• [GOAL]:
Return every line of the data that contains the word "Open", treating uppercase and lowercase as different.

++++

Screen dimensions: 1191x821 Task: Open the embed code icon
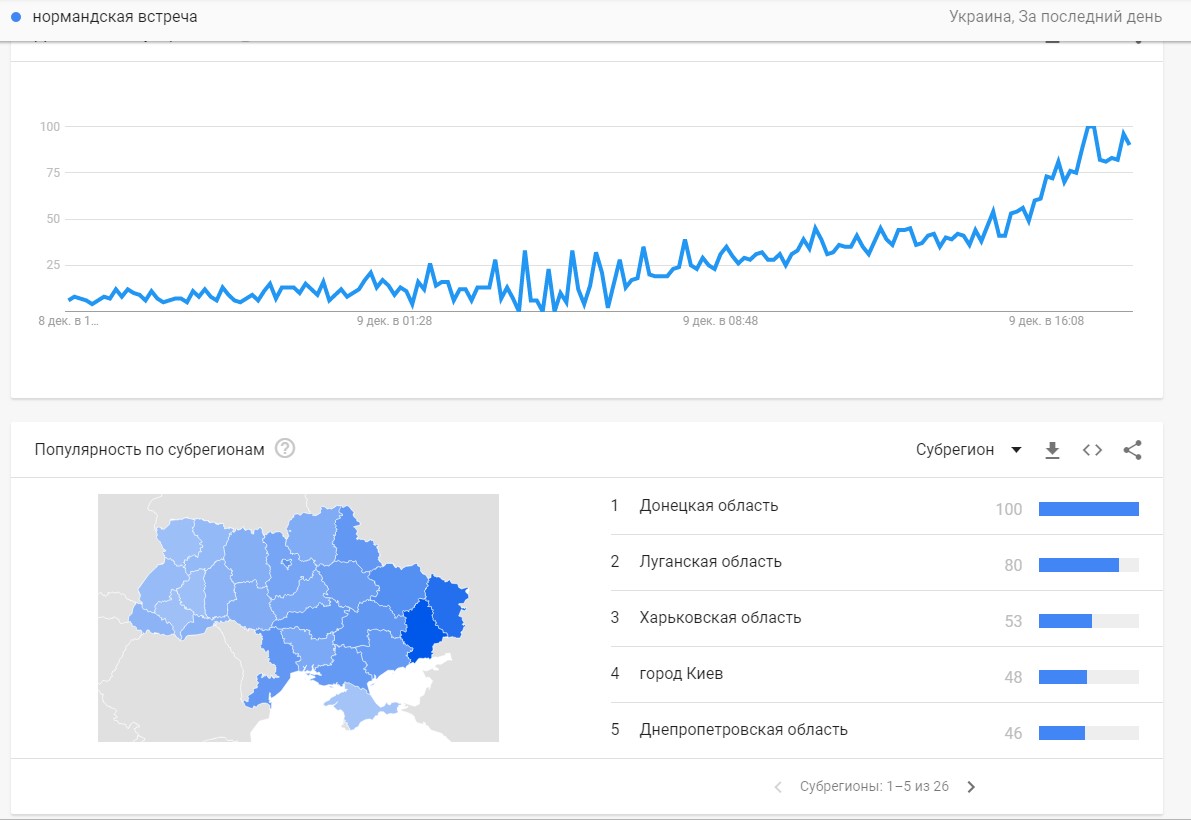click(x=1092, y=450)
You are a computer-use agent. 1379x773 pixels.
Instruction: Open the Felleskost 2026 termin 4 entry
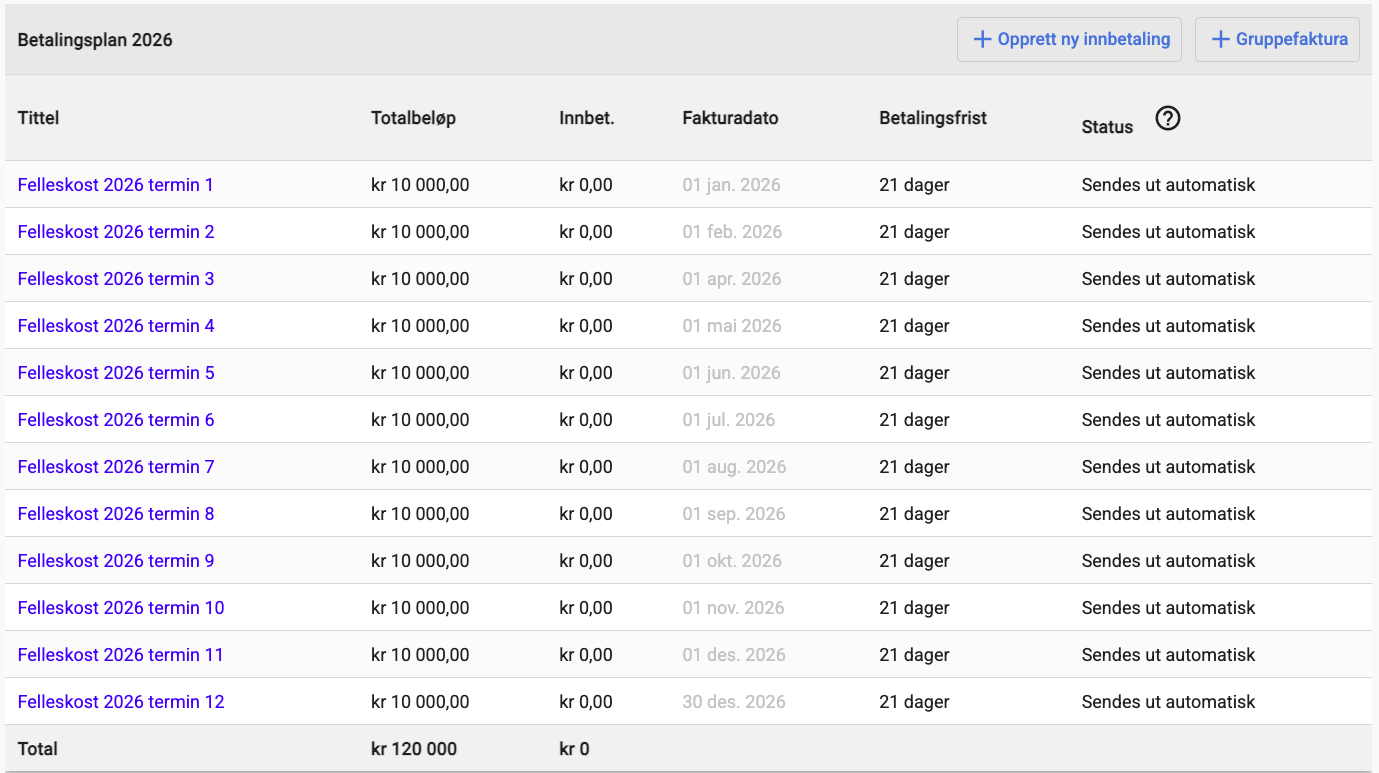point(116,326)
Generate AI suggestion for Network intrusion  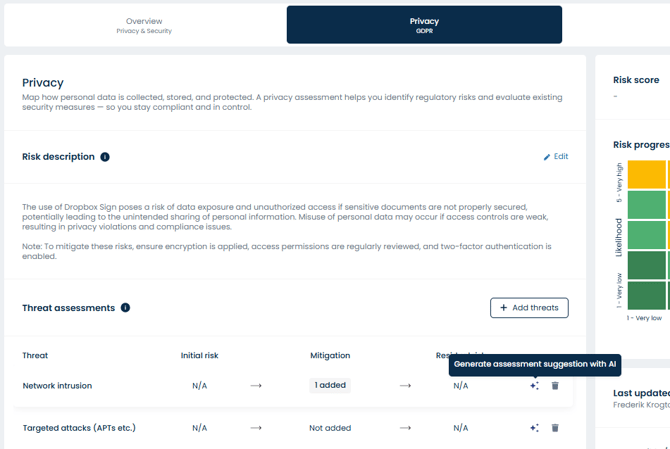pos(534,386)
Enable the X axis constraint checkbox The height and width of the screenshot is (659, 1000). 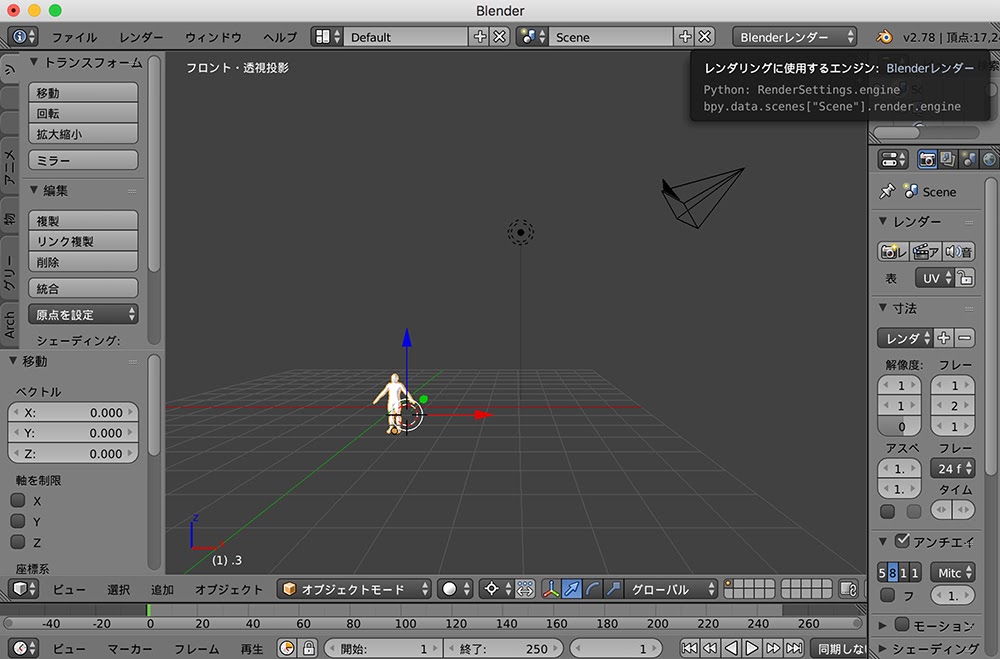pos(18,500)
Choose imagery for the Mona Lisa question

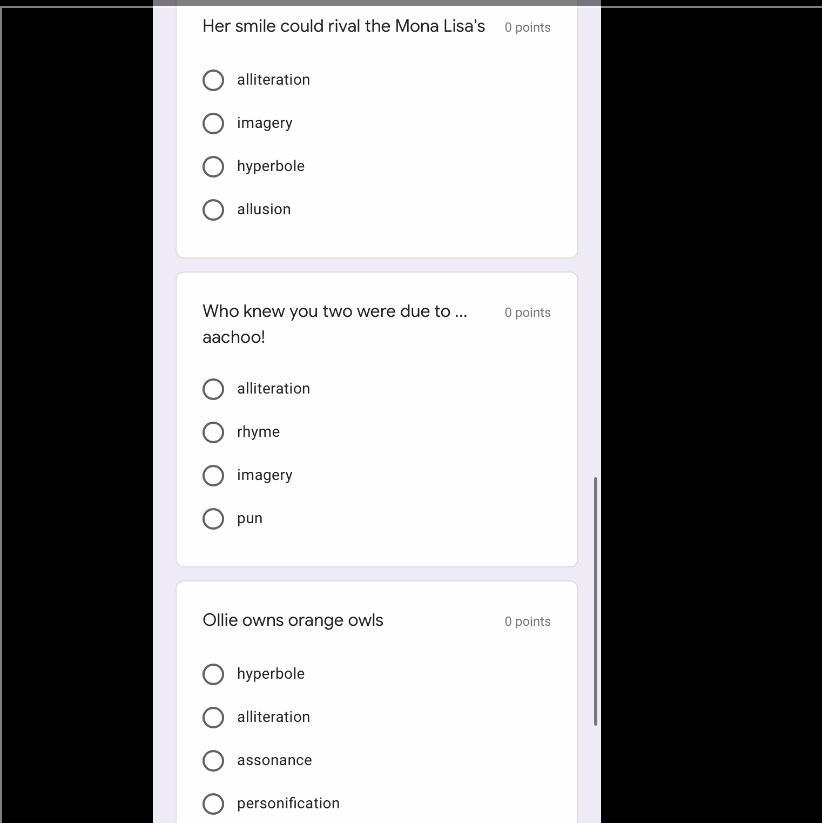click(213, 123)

++++

• [FULL SOLUTION]:
Screen dimensions: 1191x821 Task: Open the embed code icon
Instruction: Open the Felleskost 2026 termin 4 entry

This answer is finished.